> **Data provided**:
◆ ◆ ◆ ◆ ◆ ◆ ◆

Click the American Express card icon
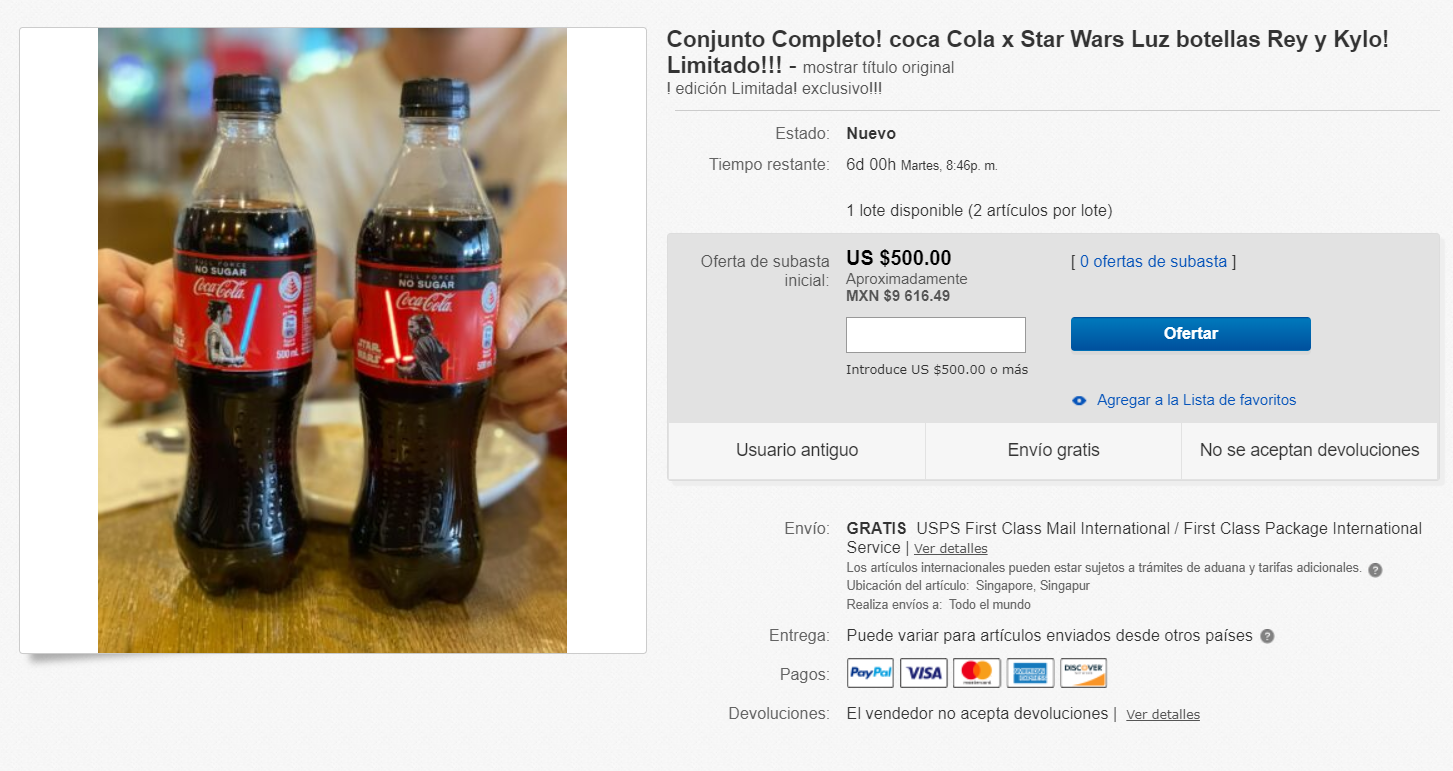 pyautogui.click(x=1030, y=673)
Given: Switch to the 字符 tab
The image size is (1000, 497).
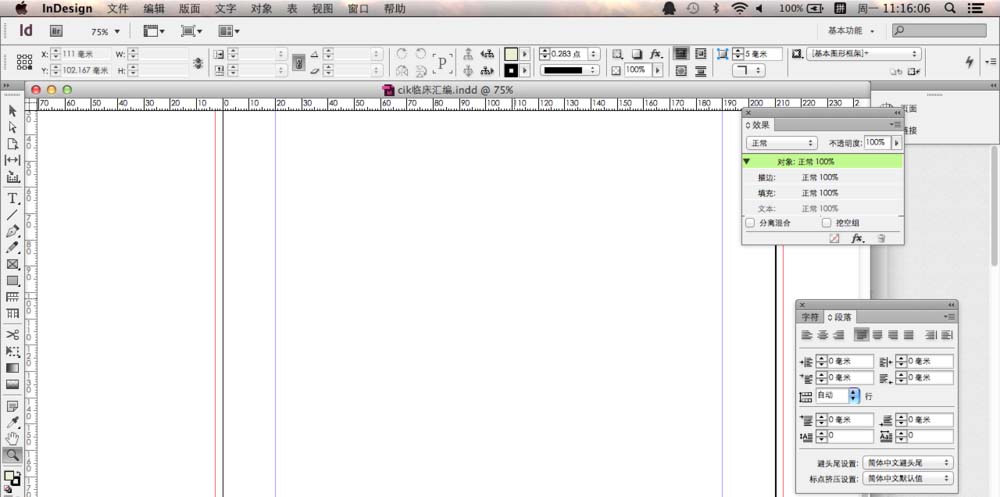Looking at the screenshot, I should tap(811, 317).
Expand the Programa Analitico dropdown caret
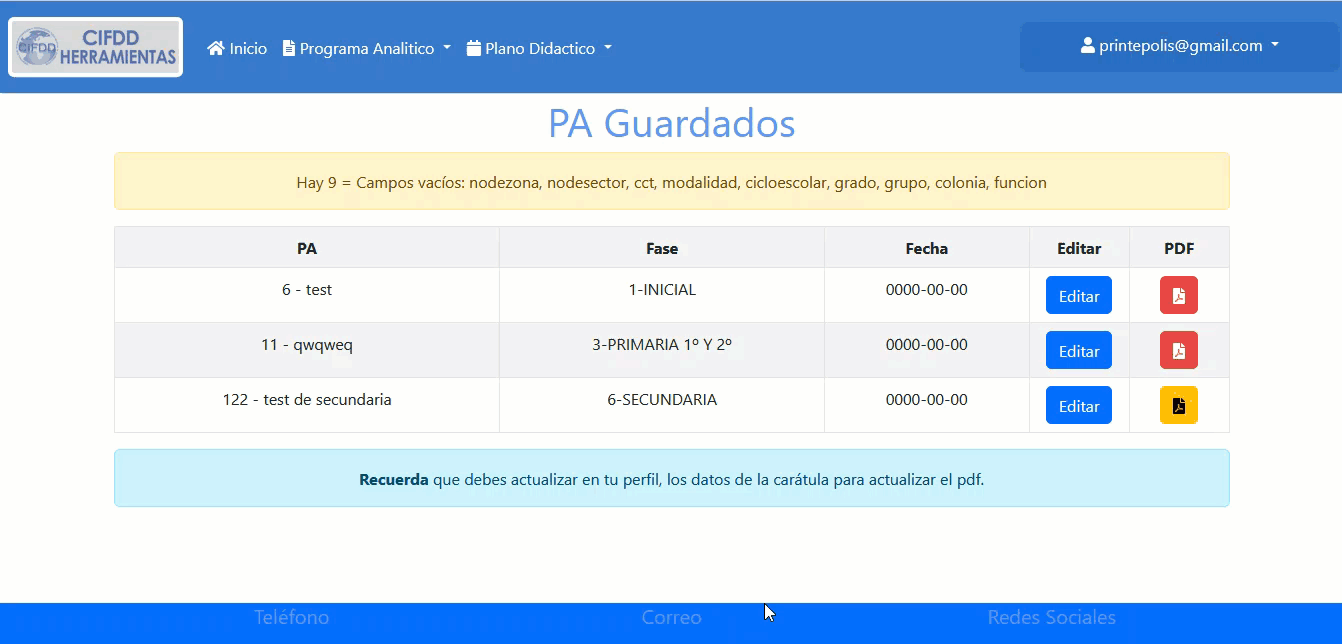This screenshot has width=1342, height=644. [447, 48]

◆ ◆ ◆ ◆ ◆ ◆ ◆

> **What the task requires**:
Reproduce, exactly and without pictures, the lines above from the one containing "Given: Switch to the 字符 tab" through the last line of the material, both ends included, and nothing more.

> **Reply to the exercise**:
Given: Switch to the 字符 tab
The image size is (1000, 497).
Looking at the screenshot, I should tap(811, 317).
Expand the Programa Analitico dropdown caret
This screenshot has width=1342, height=644. [447, 48]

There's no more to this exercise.